No século de Luis XIV

2 junho, 2015 | Por Isabela Gaglianone
cartaz do polonês Julian Palka, 1955.

cartaz do polonês Julian Palka, 1955.

E. T. A. Hoffmann (1776-1822) é o mais expressivo escritor romântico alemão. Conhecido sobretudo pelo caráter fantástico de sua literatura, com A senhorita de Scudéri, inaugurou a novela policial como gênero na literatura alemã.

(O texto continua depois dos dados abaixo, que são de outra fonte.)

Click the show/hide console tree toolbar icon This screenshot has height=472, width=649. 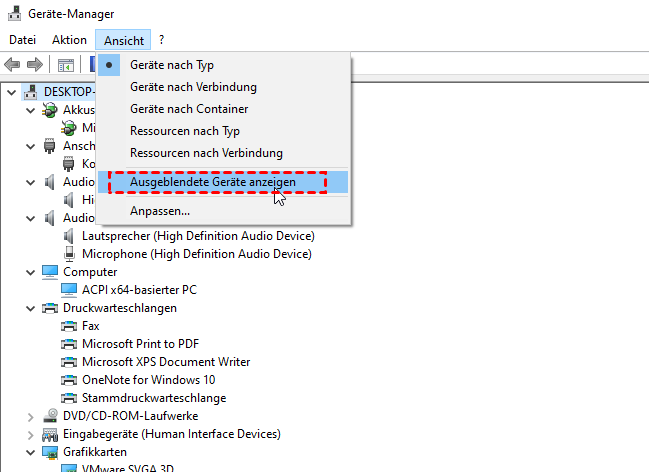[65, 65]
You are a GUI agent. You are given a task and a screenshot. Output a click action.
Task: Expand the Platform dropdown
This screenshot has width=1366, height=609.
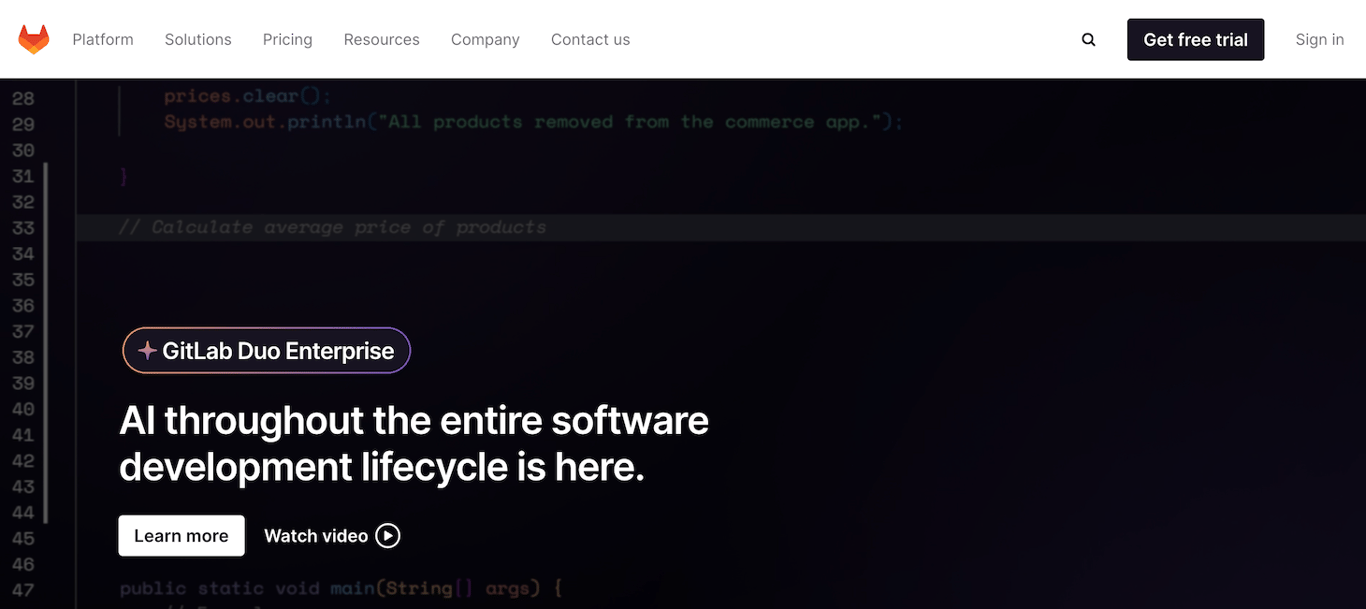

O texto foi publicado originalmente como uma obra autônoma, em 1820, e mais tarde foi agrupado na reunião de textos de Hoffmann, organizada em quatro volumes, intitulada Os irmãos Serapião. Os volumes tem como fio condutor uma narrativa que, como o Decameron de Boccaccio, gira em torno de um punhado de amigos, que se encontram no dia de São Serapião e, interessados todos por questões artísticas, contam histórias uns aos outros e as comentam em seguida. A história da “senhorita de Scuderi” é contada por Sylvester, que diz ter se aproveitado da Crônica da cidade de Nuremberg [Chronik der Stadt Nürnberg], de Johann Christoph Wagenseil, para caracterizar sua personagem-título.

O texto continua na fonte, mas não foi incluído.